Task description :: Reproduce every line in the material below that holds "Built".

--- --- ---

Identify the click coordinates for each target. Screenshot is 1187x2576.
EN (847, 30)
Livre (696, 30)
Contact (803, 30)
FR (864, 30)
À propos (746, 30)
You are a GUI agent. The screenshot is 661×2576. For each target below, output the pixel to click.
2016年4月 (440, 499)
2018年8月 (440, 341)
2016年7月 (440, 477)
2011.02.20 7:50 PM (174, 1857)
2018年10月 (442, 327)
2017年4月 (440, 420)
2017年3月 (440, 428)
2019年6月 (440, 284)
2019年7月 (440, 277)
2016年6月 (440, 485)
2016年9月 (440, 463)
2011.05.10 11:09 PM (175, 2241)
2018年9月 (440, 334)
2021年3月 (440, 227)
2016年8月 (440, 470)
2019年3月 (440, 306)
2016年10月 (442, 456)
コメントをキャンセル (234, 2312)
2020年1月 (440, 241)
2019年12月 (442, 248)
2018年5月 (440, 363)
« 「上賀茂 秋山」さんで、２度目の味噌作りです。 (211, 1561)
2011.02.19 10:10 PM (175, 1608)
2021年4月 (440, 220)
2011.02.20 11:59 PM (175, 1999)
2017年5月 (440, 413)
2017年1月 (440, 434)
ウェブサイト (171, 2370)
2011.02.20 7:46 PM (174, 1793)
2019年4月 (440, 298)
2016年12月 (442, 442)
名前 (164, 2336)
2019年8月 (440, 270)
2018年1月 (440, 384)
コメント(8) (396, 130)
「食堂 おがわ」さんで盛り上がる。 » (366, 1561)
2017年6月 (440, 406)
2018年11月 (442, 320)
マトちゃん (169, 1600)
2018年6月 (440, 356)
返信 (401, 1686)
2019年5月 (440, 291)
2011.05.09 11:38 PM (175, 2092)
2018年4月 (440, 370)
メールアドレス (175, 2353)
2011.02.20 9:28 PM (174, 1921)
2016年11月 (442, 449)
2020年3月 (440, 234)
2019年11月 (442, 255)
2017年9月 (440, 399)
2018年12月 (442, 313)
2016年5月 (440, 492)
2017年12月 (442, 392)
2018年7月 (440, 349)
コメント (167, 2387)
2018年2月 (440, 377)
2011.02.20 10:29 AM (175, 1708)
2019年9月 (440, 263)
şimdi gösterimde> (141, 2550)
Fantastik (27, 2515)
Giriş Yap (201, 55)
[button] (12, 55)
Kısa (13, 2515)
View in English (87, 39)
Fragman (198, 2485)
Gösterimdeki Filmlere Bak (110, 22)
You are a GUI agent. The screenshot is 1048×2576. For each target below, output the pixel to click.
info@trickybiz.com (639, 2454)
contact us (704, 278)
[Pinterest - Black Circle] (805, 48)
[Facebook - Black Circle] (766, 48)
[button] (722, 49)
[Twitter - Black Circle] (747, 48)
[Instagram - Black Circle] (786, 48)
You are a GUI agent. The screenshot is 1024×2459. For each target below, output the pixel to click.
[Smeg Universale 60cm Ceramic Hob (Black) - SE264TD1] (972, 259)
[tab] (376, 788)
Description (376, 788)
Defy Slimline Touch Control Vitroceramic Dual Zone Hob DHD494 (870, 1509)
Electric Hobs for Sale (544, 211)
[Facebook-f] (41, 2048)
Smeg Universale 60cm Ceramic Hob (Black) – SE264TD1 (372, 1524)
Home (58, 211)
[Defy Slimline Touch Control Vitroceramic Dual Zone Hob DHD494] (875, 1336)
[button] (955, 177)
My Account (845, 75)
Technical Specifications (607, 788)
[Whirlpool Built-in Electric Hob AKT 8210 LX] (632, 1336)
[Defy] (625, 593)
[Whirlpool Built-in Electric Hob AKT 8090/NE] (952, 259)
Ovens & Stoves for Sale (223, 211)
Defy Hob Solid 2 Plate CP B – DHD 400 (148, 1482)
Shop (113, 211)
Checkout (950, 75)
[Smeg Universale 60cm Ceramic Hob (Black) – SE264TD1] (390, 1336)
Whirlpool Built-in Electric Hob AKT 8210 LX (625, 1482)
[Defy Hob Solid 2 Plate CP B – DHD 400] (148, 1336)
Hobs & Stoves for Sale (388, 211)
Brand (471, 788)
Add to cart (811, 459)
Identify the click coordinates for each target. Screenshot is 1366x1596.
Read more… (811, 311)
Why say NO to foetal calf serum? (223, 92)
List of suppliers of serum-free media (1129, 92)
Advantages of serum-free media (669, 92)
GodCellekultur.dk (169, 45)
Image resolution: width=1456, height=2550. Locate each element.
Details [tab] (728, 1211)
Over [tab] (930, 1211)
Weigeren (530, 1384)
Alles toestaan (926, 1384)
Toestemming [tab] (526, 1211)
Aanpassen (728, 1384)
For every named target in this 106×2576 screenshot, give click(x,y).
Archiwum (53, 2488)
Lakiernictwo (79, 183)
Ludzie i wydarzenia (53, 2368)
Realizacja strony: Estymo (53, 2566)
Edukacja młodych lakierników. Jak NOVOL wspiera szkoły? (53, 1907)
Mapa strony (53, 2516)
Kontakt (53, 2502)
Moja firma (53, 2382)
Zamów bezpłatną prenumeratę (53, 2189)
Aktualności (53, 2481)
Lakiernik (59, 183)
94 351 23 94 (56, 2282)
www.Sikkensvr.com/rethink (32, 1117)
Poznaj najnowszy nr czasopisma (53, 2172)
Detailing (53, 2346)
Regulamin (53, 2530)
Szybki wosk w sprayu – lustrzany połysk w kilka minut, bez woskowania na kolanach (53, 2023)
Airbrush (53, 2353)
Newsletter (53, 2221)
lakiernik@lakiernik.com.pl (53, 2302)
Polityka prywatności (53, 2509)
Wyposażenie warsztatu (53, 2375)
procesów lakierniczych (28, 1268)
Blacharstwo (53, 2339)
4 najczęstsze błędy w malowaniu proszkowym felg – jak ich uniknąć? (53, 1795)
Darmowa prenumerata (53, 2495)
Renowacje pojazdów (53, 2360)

--- --- ---

Solution ::
[Whirlpool Built-in Electric Hob AKT 8210 LX] (632, 1336)
[Whirlpool Built-in Electric Hob AKT 8090/NE] (952, 259)
Whirlpool Built-in Electric Hob AKT 8210 LX (625, 1482)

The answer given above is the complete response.